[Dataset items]
Segment Open

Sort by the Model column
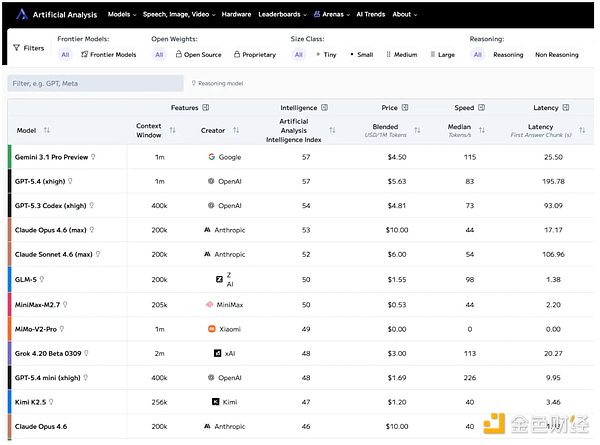Image resolution: width=600 pixels, height=445 pixels. click(47, 130)
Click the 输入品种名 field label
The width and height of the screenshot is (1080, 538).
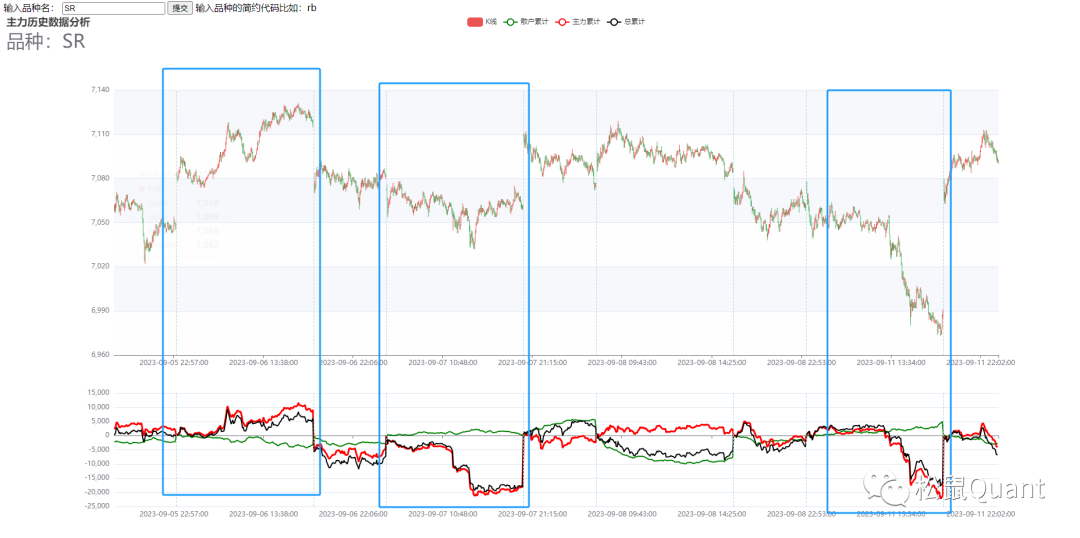pos(30,8)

Segment Closed

:: What you are asked to do ::
Each line in the records above should be reproduced exactly; images are not copied.

:: Output for this task ::
Sort by the Model column
Image resolution: width=600 pixels, height=445 pixels. click(47, 130)
Click the 输入品种名 field label
The width and height of the screenshot is (1080, 538).
pos(30,8)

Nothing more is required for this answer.